EXERCISE INSTRUCTIONS ->
Exactly the lines from the one with "Task: Open the 8. Output tab" through the end of the records below are needed, minus any pictures.

──────── RECORDS FOR PROCESSING

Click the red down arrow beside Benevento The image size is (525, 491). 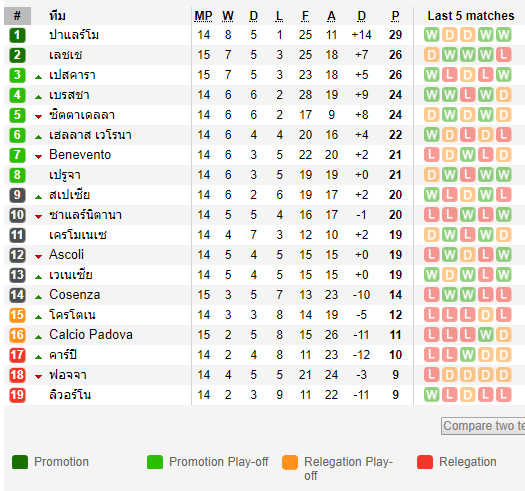tap(39, 156)
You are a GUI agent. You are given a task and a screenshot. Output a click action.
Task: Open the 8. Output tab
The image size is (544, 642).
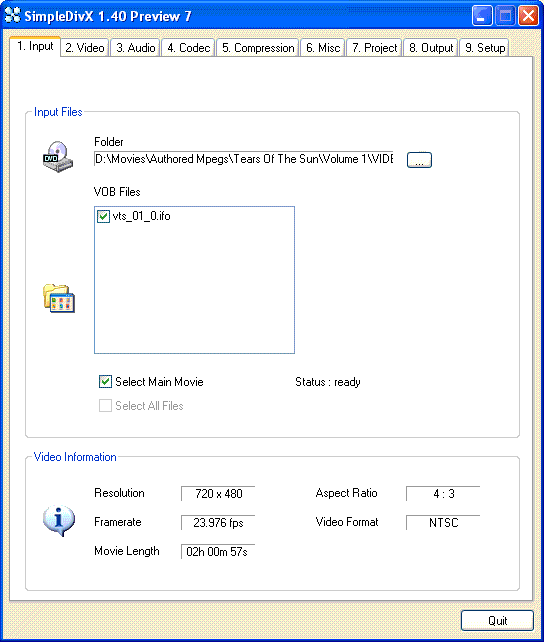(431, 48)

────────────────

TASK ANSWER ->
Task: Open the 8. Output tab
The image size is (544, 642).
(431, 48)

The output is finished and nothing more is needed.